Elder Shiao Chong, Classis Toronto: “Perhaps the Belhar rubs us the wrong way because of our cultural idols. We need to see our blind spots.”
Photo: Karen Huttenga

The Belhar Confession will be an “Ecumenical Faith Declaration” for the CRC, a new category that generated vigorous debate but in the end won a solid majority vote.

The Belhar Confession was created by Reformed Christians in South Africa in 1982 as a response to the sin of apartheid. Their denominations have invited other Reformed denominations to adopt the confession. The Reformed Church in America (RCA), a sister church of the CRC, recently adopted the Belhar.

At Synod 2012, the high level of interest in the Belhar quickly became apparent when the gallery was almost full of observers. The discussion was launched with a protracted debate about whether to call the Belhar “excellent,” “significant,” or “passionately moving and compelling” in its first statement. Delegates settled on the word “significant.”

Many delegates would have preferred a straight yes or no vote on adopting the Belhar as a full confession before considering giving it a different status. Several delegates spoke about the desire to have the Belhar adopted as a confession.

Elder Shiao Chong, Classis Toronto, said the denomination would be acting in fear if it did not accept the Belhar as a confession. “Perhaps the Belhar is unwelcome [as a full confession] because it rubs us the wrong way . . . because of our cultural idols. . . . If so, we need to hear that voice resoundingly; let it rub us the wrong way so that we see our blind spots, so that we bear fruit as God’s people,” he said.
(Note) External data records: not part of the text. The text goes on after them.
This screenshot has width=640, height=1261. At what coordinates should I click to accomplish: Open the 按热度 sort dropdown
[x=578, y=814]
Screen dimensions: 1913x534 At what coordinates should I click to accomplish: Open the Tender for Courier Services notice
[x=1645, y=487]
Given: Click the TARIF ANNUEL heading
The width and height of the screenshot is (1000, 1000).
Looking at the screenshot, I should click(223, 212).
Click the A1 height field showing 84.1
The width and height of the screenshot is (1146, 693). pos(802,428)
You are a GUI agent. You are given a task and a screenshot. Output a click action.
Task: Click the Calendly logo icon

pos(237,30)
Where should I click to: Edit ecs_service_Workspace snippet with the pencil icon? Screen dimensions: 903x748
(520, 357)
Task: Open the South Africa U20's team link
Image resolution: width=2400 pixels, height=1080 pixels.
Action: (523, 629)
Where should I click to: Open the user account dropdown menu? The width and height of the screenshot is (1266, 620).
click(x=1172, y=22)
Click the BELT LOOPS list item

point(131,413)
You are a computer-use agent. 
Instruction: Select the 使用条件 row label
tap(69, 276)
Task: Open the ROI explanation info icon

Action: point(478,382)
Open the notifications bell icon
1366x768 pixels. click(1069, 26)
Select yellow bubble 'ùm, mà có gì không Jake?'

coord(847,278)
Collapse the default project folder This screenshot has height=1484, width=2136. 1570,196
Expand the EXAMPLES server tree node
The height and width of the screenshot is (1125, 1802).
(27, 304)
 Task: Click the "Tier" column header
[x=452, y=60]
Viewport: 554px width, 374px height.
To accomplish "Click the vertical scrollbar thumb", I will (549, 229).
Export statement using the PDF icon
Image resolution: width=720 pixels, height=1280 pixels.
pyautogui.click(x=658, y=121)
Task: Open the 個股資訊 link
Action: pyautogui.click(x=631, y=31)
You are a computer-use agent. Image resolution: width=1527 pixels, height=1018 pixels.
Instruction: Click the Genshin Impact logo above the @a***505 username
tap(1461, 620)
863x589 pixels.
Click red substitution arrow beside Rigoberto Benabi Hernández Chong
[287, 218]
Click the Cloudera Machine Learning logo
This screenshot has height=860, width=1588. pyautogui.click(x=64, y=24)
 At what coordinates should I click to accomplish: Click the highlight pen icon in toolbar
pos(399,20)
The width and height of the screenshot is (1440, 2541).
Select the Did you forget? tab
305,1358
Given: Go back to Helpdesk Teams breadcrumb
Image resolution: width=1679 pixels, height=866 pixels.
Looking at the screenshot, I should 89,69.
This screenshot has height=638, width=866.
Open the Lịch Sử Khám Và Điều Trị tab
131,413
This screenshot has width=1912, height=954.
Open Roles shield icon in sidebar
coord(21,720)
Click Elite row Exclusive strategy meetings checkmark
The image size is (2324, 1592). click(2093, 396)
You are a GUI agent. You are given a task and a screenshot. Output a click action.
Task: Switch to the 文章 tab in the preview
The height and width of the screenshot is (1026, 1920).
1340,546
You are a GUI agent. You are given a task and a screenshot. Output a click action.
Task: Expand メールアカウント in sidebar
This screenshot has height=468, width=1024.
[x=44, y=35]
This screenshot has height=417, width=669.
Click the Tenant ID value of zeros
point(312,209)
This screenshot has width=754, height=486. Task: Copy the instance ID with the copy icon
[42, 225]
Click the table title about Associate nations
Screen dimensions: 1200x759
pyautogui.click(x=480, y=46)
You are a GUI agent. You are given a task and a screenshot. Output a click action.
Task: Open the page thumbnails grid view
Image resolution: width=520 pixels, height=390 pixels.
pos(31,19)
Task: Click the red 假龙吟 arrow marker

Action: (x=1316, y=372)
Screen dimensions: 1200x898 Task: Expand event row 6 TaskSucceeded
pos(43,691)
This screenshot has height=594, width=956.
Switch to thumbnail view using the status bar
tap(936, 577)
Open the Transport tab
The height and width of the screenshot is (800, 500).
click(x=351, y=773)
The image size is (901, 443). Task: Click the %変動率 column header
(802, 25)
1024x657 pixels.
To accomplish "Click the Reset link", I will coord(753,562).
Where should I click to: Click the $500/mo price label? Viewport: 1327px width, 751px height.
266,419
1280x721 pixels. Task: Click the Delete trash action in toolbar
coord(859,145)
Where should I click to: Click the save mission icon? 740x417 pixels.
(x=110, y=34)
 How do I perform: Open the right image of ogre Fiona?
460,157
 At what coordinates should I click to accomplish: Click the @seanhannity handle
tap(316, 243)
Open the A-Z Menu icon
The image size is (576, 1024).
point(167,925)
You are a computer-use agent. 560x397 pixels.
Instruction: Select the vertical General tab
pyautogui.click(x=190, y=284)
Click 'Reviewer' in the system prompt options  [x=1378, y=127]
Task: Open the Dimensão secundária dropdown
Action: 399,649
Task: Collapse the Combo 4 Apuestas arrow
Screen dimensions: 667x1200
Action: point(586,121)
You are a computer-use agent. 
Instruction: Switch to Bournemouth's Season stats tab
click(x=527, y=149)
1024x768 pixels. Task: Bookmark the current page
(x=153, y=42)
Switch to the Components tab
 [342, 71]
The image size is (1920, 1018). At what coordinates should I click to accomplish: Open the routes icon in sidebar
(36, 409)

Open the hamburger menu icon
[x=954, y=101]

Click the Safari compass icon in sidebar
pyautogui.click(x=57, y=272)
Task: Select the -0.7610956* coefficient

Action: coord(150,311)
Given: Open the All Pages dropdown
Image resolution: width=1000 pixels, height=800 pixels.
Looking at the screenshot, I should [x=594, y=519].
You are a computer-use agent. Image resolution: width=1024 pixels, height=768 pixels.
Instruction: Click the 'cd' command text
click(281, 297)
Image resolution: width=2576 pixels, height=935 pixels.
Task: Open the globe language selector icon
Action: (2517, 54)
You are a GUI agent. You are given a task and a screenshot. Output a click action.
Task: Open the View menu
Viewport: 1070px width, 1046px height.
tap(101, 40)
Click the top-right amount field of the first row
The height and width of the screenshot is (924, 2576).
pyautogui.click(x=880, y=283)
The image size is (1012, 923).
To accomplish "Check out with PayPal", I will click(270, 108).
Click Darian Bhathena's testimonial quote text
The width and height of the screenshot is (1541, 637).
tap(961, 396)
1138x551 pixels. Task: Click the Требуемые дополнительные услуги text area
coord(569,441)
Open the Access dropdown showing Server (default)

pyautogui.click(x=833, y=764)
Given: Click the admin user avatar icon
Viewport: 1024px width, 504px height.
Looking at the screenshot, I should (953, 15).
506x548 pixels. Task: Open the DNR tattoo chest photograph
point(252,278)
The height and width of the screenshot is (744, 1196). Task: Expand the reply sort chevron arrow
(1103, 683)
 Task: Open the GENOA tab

Teaching the churches about the Belhar has been the job of the Ecumenical and Interchurch Relations Committee (EIRC). The EIRC had desired that the Belhar be adopted as a full confession.

However, committee chairperson Rev. William Koopmans said the committee gave “qualified acquiescence” to the newly defined category: “We wish to be active partners in a discussion and decision that will attain the most unified position of appreciation for the Belhar Confession.”

Several delegates said they thought that creating the new category was a Spirit-led way to create that unity. “There is lots of ingenuity here—this is a new way of moving forward. It allows us to affirm the riches of the Belhar without any more debate. We are seeing that it does have a place for use in our congregations,” said Rev. Ken Benjamins, Classis Hamilton.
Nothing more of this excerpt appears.